Hearn's wishes came true when Strickland missed out on the 2001 Hall of Fame. But, as Hearn will quickly learn, getting the enigmatic 9-ball superstar back into the field comes with mixed blessings. The Cardiff field now includes the pre-tournament betting favorite, and Strickland's presence will assure packed stands and a riveted television viewing audience. But "Earl the Pearl" rarely shows up quietly, and shortly after coming to grips with the disappointment of his Hall of Fame snub, Strickland began to limber up for Cardiff.



"Certainly I'm disappointed," Strickland said. "But my time will come. Now I can focus on Cardiff." And Strickland's "focus" immediately turned to the expanded field and shortened preliminary races that Matchroom is employing for the 2001 tournament. With this year's jump from 96 players to 128, the preliminary flights that will pare down the field to its final, single-elimination 64-player board will consist of eight-player groupings. The preliminary groups will consist of round-robin, race-to-five matches. "That's ridiculous," railed Strickland, who tied for third in the 2000 event. "A race to five is way too short. Anyone can win a race-to-five.

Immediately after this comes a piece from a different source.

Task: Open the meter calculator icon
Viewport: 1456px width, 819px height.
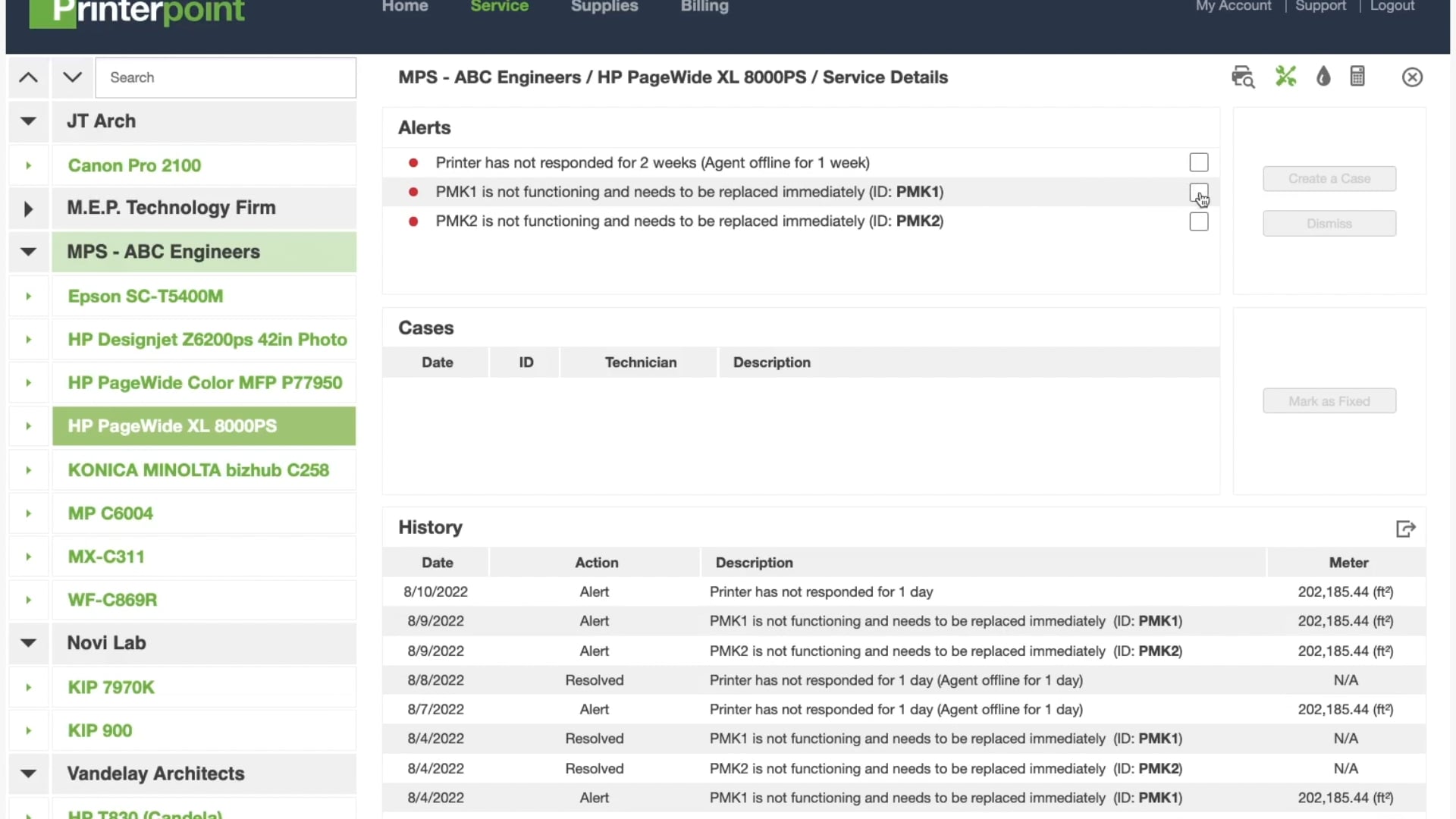Action: click(1357, 76)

"And why does every promoter have to try to get 400 players? That isn't what I want as a player. I always thought that as the game got more professional, we'd play once a day. You can't prepare for the players when you play three or four times a day. And you can't prepare at all for a race to five. We'll never be able to build icons or have dominating players with races to five or seven. Top players are getting beaten by bums because their talents are being equalized. Why do we want that?"



According to Matchroom spokesman Luke Riches, the field was expanded for several reasons. "The demand from other countries to send representatives was there," rationalized Riches. "At the same time, we wanted to assure that the best players from Europe and the U.S. and Asia had spots in the field." True to Matchroom's hunches, demand for inclusion in the event from around the world has been staggering. At least 44 countries will be represented in the 128-player field. More countries could find their way into the fray through five pre-tournament qualification events. Ten positions in the 128-player field will be determined by the five qualifiers, which will be held at the Stars & Stripes Pool Club in Bristol on each of the five days leading up to the World Championship. To date, more than 100 competitors have signed up for the qualifiers, representing 26 countries. The top two finishers in each event will earn a spot in the 128-player main event.

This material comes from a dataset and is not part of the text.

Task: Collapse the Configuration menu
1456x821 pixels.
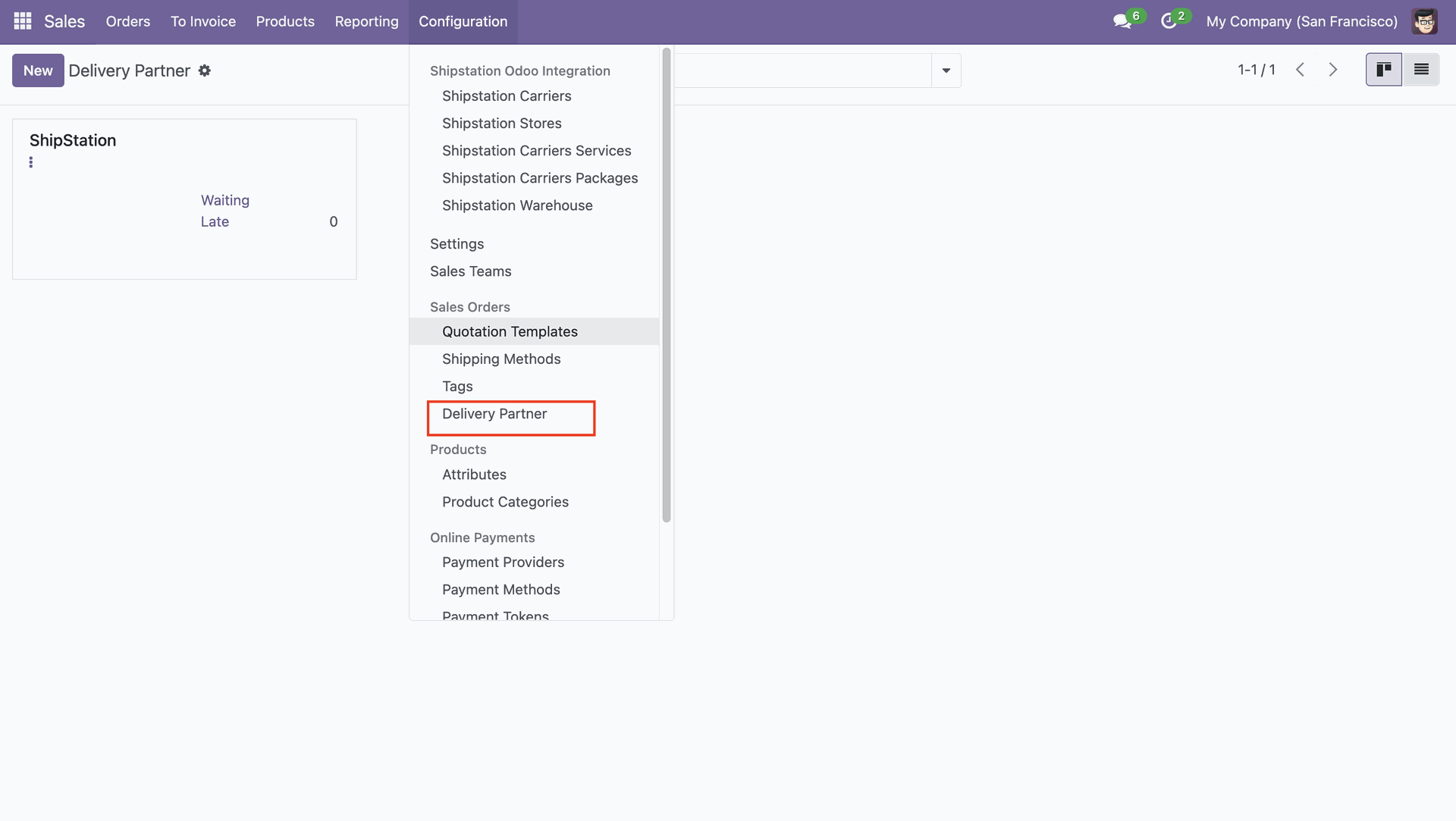Action: tap(463, 21)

"As for the short races," added Riches, "a race to five is short, but each player plays seven matches in his group, and the top four from each group advance to the last 64 knock-out [single-elimination] stages. The top players may not win all seven matches, but they should all win through."

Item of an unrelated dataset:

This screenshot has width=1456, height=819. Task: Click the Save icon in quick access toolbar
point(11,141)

At stake in the no-entry fee, invitational tournament, of course, is more than simply the claim of World Champion. The 2001 World Pool Championship will boast the largest prize fund and biggest first prize in the history of the sport. With Cardiff-based insurance company Admiral Insurance joining as the title sponsor of the World Pool-Billiard Association-sanctioned championship, a whopping $300,000 will be doled out. The 2001 champion will earn a staggering $65,000. Last year's $250,000 World Championship awarded $60,000 to Taiwan's Fong-Pang Chao.



Chao will once again be among the favorites in Cardiff, having a
third-place finish in 1999 to go with his 2000 title. The Americans, led by Strickland and super-hot Cory Deuel, will feature a 14-player contingent. Perhaps most importantly for pool, the nine-day 2001 championship will once again receive more than 60 hours of live coverage throughout the United Kingdom on Sky Sports. The event is also scheduled to be carried live in Taiwan and the Philippines, with post-tournament syndicated coverage in dozens of countries around the globe.